Oto kolejna odsłona nowego cyklu magazynu „Sukces” zatytułowanego „Jak oni pracują”. W każdym odcinku zaglądamy do pracowni ludzi kreatywnych, by przekonać się, jak przebiega u nich proces twórczy i jak z niczego rodzi się „coś”. Tym razem naszym rozmówcą jest Jan Bajtlik, światowej sławy malarz i projektant graficzny. Od 2016 roku Jan współpracuje z francuskim domem mody Hermès, dla którego stworzył m.in. serię printów Animapolis. Jest także autorem plakatów, ilustracji do książek oraz projektów m.in. dla Google i marki Swatch. W jaki sposób przebiega u niego proces twórczy? Skąd czerpie pomysły? Jak wygląda jego pracownia? I kiedy wie, że praca, którą stworzył, jest skończona?

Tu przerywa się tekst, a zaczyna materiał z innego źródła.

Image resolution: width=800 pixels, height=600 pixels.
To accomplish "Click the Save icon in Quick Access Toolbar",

Malowanie to w moim przypadku rzemieślnicza praca pozbawiona jakichkolwiek rytuałów, za to wymagająca refleksji, skupienia, regularności i ćwiczeń. W praktyce oznacza to, że codziennie, od rana do wieczora, stoję przy sztalugach albo siedzę przy stole nad kartką lub przed komputerem. Bez samodyscypliny nie byłoby mojej sztuki, a moje działania artystyczne są nierozerwalnie związane z moim codziennym życiem: jedno wynika z drugiego, te dwie płaszczyzny się nieustannie przenikają.
Moje studio, mój dom
Pracuję w moim studio w Chamonix. Z okien widzę masyw Mont Blanc i jest to jeden z najbardziej inspirujących mnie widoków. Pracuję dużo, w związku z tym w mojej pracowni musi panować porządek. Muszę wiedzieć, gdzie znajdują się poszczególne farby, tusze czy pędzle, bo to zdecydowanie przyspiesza proces twórczy.

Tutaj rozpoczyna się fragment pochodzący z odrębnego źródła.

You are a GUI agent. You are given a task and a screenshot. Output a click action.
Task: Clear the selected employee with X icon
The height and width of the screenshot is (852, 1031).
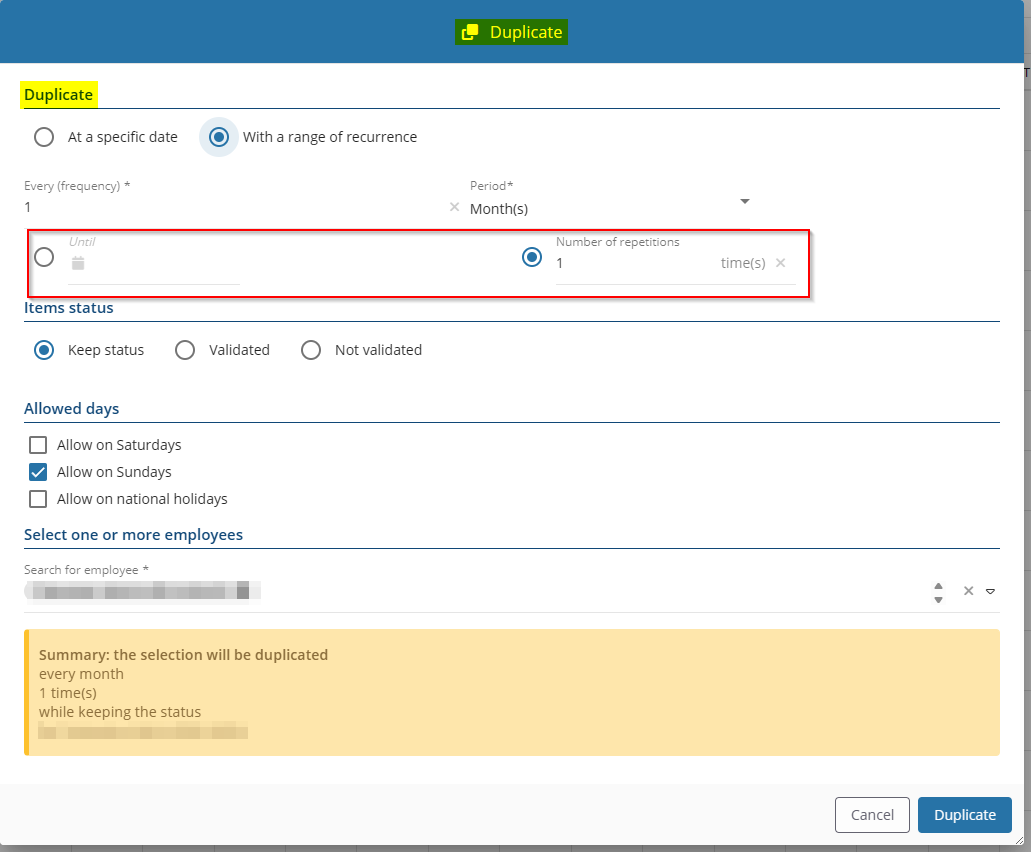pos(968,591)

Moje studio to także mój dom. Staram się mieć jak najmniej rzeczy. Znajdują się w nim więc przedmioty codziennego użytku, a także albumy poświęcone historii sztuki. Ogromną inspiracją są dla mnie te poświęcone dawnym mistrzom. Ostatnio na nowo odkrywam prace Veronesa czy Delacroix. Istotny jest także dla mnie kontakt ze sztuką nowoczesną, bardzo cenię prace Gerharda Richtera, Hansa Hartunga i Pierra Soulagesa. Ważna jest dla mnie także muzyka, słucham przede wszystkim muzyki dawnej w wykonaniu Jordi Savalla.
Nic „na wczoraj”
Kiedy konsultuję projekty albo rozmawiam z galerią, to czasem przez pół dnia, a niekiedy przez tydzień pozostaję w intensywnym kontakcie z ludźmi, jednak na ogół pracuję w samotności i we własnym rytmie. Od dawna nie biorę zleceń „na wczoraj” ani „na już”. Interesują mnie dłuższe procesy, trudno mierzalne i trudniejsze do zorganizowania – takie, jak to, co robię np. dla Hermesa. Te projekty są bardziej złożone, a przez to dla mnie ciekawsze. Brak deadline’u może być jednocześnie i komfortem, i pułapką. Deadline motywuje, narzuca ramy czasowe. Zmusza mnie do tak odpowiedzialnego projektowania całego procesu tworzenia, żeby uniknąć niebezpieczeństwa tworzenia obrazu w nieskończoność.